Gregory Manchess was An award-wining painter, and he is an experienced illustrator for almost 40 years on advertising campaigns, magazines, and book covers. For this book, it’s a novel about a son of a framed polar explorer looking for his missing father in a snow and frozen world. The whole process was around 16 drafts, hundreds of loose thumbnail sketches and infinity time of researching, writing and daydreaming; for 6 years. It’s more than 120 full-page illustrations, but all go together as one single story. Manchess said, “I was simply interested in a guy and his polar bear companions. I was searching for a visual moment that gave the viewer just enough information to wonder about his character.

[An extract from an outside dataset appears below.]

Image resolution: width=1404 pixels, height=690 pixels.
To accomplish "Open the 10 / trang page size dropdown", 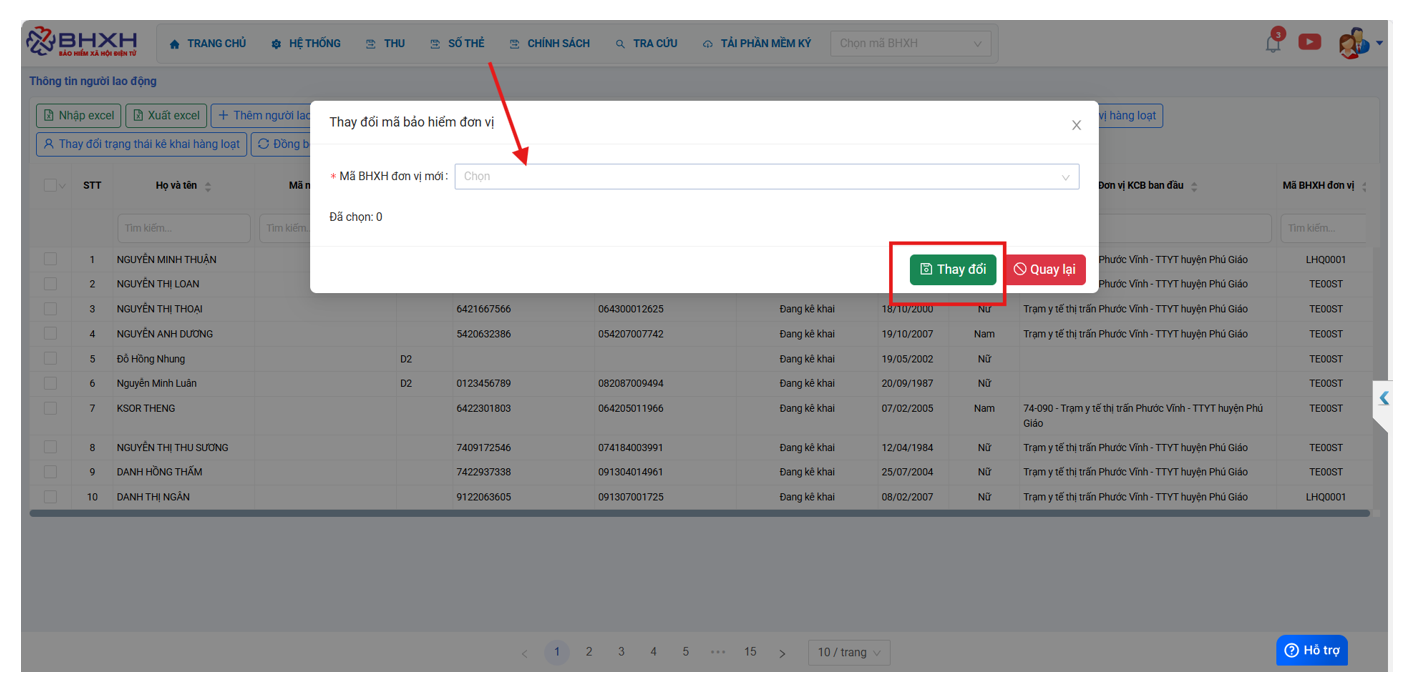I will pos(848,652).

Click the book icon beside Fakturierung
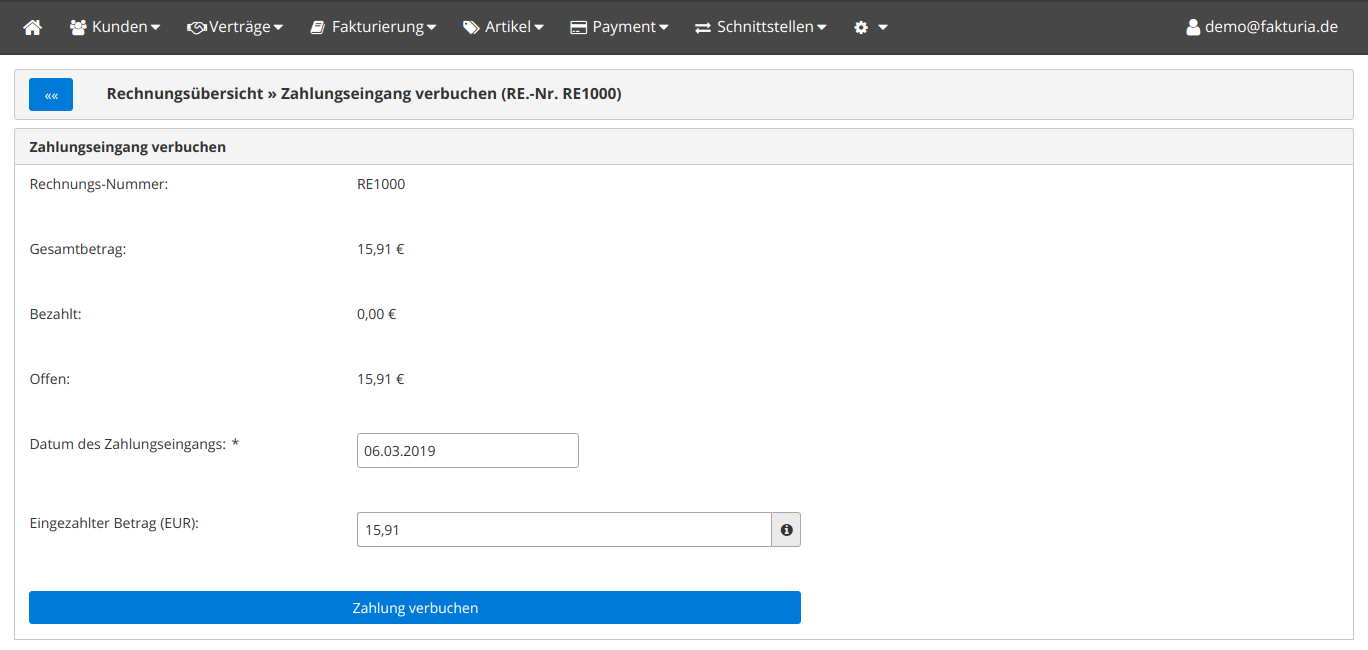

A moment to give a viewer something to reflect on. Maybe a little agitation amongst the bears would give them some character, too. I hadn’t realized that I was building an adventure that eventually went beyond the original painting.”
One thing he mentioned about is really touch my heart, “To find my story, I would sketch each day to figure out what he was doing. I found his story through the pictures. It was an endlessly enjoyable process. It never got burdensome.” I think that’s why he keep looking for all the researches, doing all those 16 drafts, just to make sure he can get the realistic looking and a “true” story. At the day we met, he encouraged me to keep drawing , I think it’s a good push for me.